Every line from the line containing "Given: Click the" through the end of the data is to be reproduced exactly, excluding pictures.

Material provided START

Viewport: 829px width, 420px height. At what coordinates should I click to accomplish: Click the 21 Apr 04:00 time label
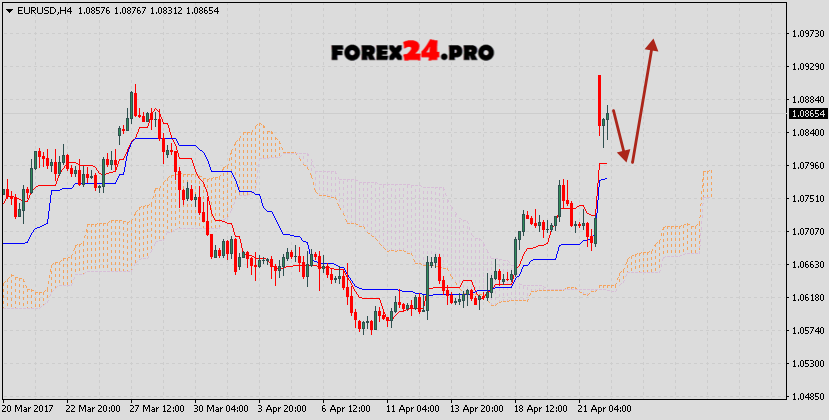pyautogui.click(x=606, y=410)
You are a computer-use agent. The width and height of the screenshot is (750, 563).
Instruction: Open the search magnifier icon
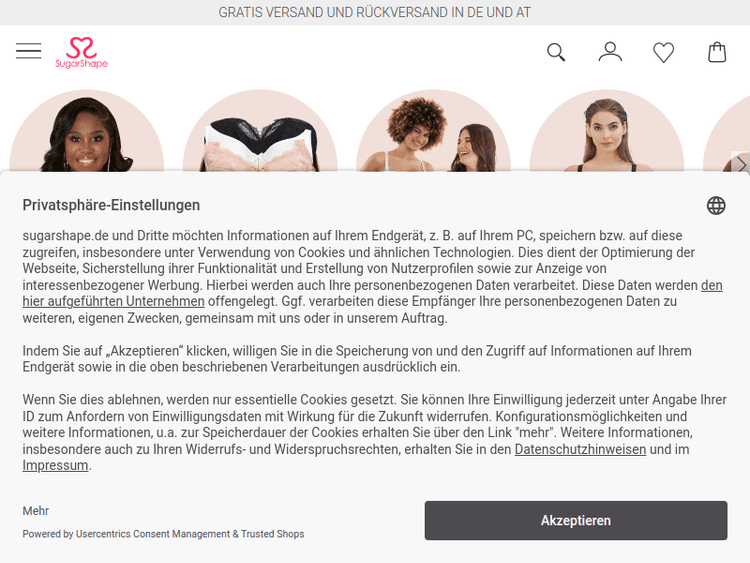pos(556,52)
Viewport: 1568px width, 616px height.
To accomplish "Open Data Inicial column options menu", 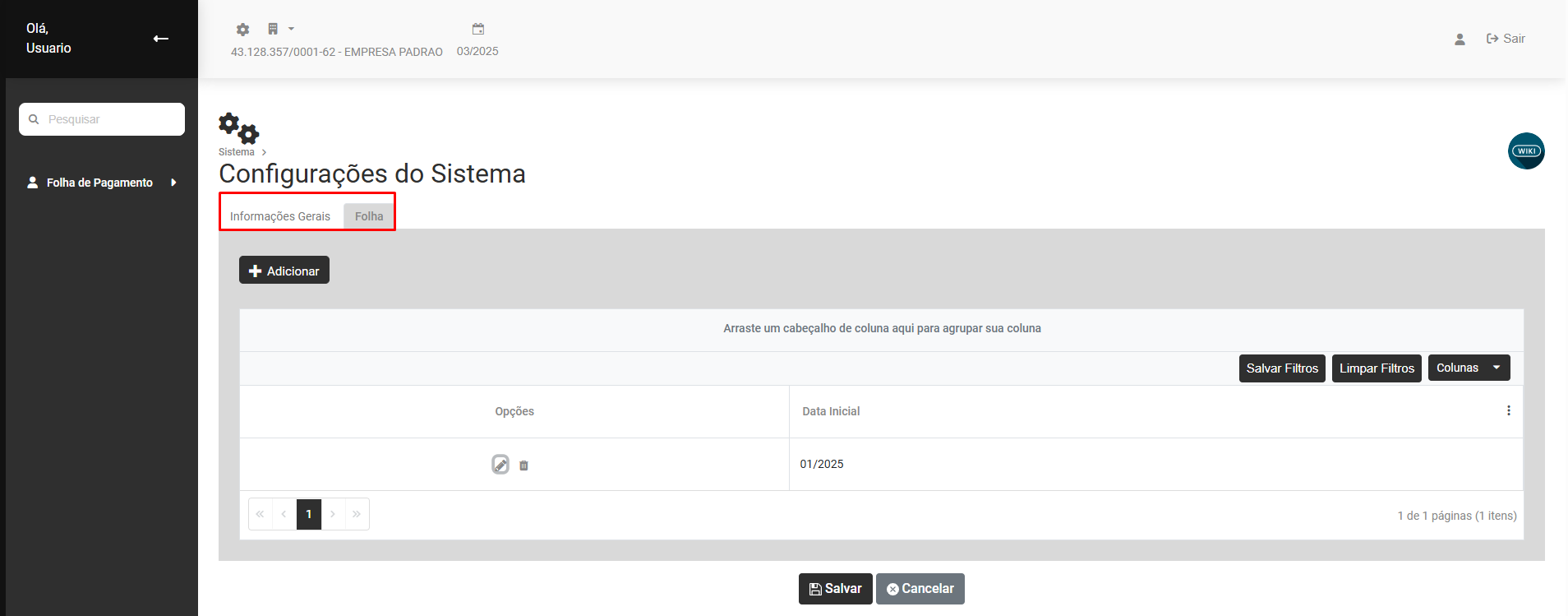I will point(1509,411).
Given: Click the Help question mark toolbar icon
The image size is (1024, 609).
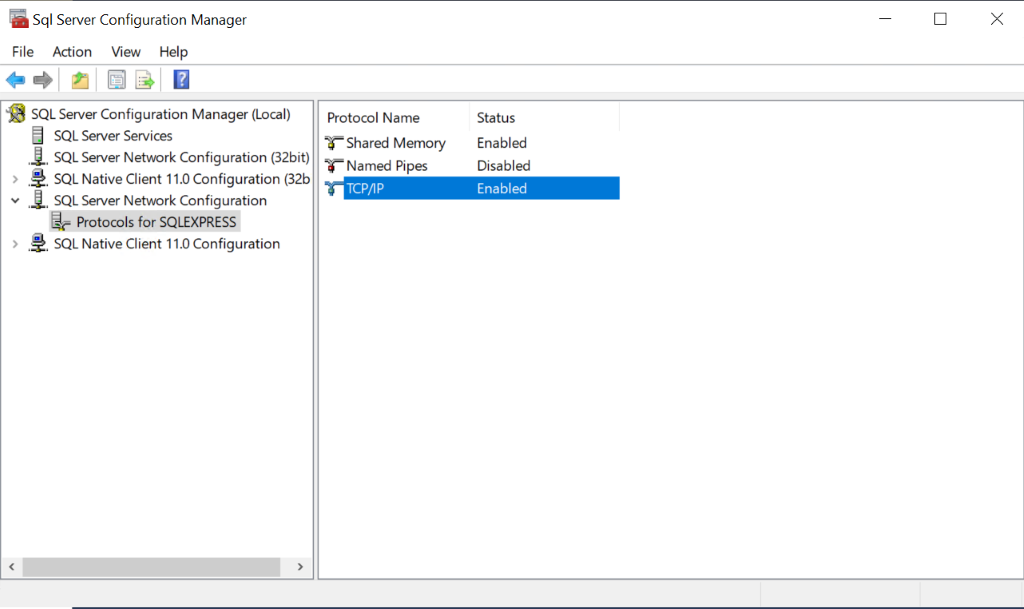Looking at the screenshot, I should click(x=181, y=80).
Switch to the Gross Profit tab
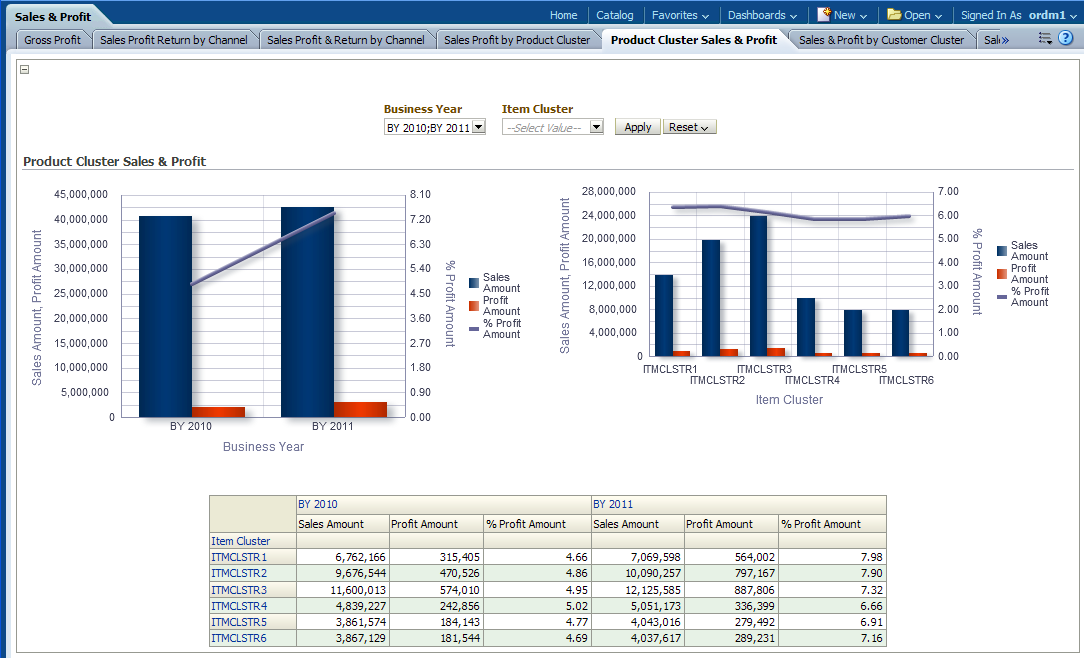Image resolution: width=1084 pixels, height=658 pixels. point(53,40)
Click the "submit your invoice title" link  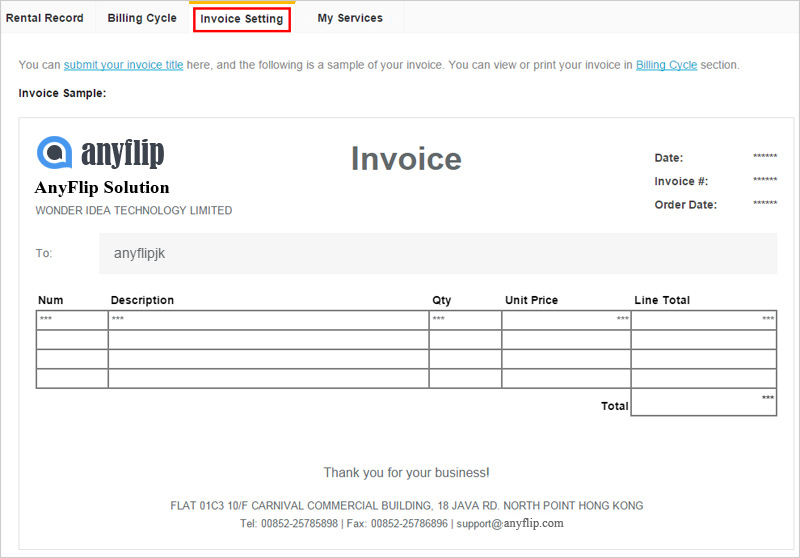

Material provided END

The completed task —
Given: Click the Help question mark toolbar icon
The image size is (1024, 609).
Looking at the screenshot, I should click(x=181, y=80).
Switch to the Gross Profit tab
Image resolution: width=1084 pixels, height=658 pixels. point(53,40)
Click the "submit your invoice title" link  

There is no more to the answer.